Markov-switching models are usually specified under the assumption that all the parameters change when a regime switch occurs. Relaxing this hypothesis and being able to detect which parameters evolve over time is relevant for interpreting the changes in the dynamics of the series, for specifying models parsimoniously, and may be helpful in forecasting. We propose the class of sticky infinite hidden Markov-switching autoregressive moving average models, in which we disentangle the break dynamics of the mean and the variance parameters.

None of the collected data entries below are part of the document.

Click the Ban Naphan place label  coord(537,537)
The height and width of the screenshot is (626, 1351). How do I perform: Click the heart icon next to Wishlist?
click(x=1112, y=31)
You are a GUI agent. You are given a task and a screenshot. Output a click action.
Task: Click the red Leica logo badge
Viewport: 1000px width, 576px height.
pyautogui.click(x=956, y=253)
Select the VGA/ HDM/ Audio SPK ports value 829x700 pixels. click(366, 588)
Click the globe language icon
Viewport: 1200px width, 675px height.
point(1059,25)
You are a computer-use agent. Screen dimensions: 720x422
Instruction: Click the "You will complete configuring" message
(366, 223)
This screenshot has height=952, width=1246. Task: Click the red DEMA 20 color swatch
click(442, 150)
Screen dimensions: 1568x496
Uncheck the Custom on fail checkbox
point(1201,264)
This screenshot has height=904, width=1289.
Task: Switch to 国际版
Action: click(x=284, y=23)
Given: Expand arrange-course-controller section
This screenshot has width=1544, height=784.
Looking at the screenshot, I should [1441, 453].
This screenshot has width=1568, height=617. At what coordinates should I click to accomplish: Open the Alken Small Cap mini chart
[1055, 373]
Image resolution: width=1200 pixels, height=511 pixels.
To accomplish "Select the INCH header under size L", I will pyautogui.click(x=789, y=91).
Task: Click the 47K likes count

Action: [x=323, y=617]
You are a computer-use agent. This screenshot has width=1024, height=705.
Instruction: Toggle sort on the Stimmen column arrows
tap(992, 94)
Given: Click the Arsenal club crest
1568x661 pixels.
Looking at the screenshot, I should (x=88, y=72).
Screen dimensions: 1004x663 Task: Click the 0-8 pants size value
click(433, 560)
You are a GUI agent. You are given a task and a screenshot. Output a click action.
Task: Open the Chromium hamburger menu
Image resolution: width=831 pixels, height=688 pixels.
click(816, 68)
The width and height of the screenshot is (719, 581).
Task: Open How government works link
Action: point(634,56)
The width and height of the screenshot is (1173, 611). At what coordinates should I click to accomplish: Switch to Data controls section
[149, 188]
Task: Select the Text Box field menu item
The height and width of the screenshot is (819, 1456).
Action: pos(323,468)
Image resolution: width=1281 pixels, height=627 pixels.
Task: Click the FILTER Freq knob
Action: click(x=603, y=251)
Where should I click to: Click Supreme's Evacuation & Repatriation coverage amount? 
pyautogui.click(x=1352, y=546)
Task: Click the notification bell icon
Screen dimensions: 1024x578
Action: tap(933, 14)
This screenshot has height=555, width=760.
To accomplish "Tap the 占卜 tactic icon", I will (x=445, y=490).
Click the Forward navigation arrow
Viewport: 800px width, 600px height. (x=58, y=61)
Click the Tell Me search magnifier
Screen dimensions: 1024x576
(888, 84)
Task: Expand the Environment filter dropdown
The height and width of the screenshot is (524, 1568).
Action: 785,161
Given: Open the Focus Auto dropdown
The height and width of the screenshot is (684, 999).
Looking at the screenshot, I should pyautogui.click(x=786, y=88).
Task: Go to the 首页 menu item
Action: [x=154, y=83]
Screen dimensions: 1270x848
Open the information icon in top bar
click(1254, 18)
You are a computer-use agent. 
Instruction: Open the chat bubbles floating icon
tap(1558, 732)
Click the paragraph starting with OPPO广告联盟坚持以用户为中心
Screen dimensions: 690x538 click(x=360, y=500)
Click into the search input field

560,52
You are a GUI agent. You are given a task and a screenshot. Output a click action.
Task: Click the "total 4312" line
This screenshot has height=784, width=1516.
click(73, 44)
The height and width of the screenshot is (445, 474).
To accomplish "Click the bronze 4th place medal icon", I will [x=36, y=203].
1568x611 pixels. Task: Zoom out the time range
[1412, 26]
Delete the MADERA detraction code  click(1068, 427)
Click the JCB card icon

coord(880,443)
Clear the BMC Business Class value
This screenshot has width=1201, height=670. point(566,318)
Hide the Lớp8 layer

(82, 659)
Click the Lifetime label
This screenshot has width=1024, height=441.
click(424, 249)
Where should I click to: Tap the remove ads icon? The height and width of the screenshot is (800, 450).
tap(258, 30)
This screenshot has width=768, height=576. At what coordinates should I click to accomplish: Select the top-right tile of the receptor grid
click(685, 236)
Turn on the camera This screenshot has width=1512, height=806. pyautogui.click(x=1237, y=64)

In this class, the number of regimes is possibly infinite and is determined when estimating the model, thus avoiding the need to set this number by a model choice criterion. We develop a new Markov chain Monte Carlo estimation method that solves the path dependence issue due to the moving average component. Empirical results on macroeconomic series illustrate that the proposed class of models dominates the model with fixed parameters in terms of point and density forecasts.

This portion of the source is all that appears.